REQUIRED TASKS:
A: In the editorial on school opt-out, what year was No Child Left Behind enacted?
B: Pick up the school opt-out editorial after its last sentence and keep writing it.

TEXT PROVIDED:
********************
Editorial: Parents want good options

Friday, January 7, 2011
(Updated 3:00 am)

Removing a child from a failing school should be a parent’s last option.

But it must remain an option.

Some Guilford County Board of Education members don’t like the opt-out provision allowed by the federal No Child Left Behind law. They aren’t meant to like it. They’re meant to do their best to avoid it.

The law says federally designated Title I schools that fall short of Adequate Yearly Progress standards for two consecutive years must offer special tutoring to students or the opportunity to transfer to a school that has performed better.

The tutoring unquestionably is a positive. All students can benefit from extra attention. The chance to transfer, known as opt-out, has been controversial since No Child Left Behind was enacted in 2001. The principle is sound: Parents should have the choice of removing their children if the assigned school isn’t providing an adequate education. The reality can be murkier. A school’s success or failure is determined solely by test scores. Some children may be doing well, but if overall scores are low, even those can exit. Sometimes, it’s the best students who go, leaving the others behind and making it even harder for the school to raise its scores. In addition, the schools able to receive opt-out students may be limited in number or far away. They may be overcrowded. Even if their scores are better, that could be due to factors other than better instruction. And, because of lag times in reporting and acting on test data, a school marked as failing actually could be making improvements — even while students are departing.
********************
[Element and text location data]
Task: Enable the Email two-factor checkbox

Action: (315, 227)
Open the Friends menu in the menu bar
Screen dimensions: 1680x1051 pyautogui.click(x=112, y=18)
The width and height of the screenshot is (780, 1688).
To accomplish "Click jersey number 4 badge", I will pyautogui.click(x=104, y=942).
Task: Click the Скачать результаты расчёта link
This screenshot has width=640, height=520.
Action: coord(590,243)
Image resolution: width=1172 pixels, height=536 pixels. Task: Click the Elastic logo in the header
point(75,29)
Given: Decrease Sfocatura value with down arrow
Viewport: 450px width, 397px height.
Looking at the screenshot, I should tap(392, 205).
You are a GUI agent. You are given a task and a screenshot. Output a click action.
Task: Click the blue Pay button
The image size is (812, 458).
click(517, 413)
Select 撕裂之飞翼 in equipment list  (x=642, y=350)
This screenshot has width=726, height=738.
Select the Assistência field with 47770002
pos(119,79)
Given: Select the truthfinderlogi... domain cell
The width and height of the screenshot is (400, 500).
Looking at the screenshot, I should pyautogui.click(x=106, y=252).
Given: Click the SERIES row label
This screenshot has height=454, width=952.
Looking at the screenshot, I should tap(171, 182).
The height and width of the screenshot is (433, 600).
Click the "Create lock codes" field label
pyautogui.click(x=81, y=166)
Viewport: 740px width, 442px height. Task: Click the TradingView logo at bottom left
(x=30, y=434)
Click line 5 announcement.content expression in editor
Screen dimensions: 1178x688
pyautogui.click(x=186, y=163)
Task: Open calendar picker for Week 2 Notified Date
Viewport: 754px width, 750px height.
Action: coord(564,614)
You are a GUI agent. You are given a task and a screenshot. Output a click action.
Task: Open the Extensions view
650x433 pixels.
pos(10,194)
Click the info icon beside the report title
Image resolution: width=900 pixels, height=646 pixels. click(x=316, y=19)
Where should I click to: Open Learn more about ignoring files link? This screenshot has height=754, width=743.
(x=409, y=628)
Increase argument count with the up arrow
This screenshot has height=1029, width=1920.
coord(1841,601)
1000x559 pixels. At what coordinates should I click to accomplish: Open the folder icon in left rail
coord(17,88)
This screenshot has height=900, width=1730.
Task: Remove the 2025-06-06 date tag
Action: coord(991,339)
********************
TASK RESULTS:
A: 2001

B:
Guilford County has 18 opt-out schools. Although only 12 percent of eligible students are exercising their options this year, that adds up to a lot who have to be accommodated at other schools and also excess capacity at the schools that lost them. The board wants to reduce that percentage, which requires stronger efforts to sell the advantages of staying. Parents won’t be fooled: They must see real signs of progress or they will look elsewhere. Either way, they deserve good options for their kids.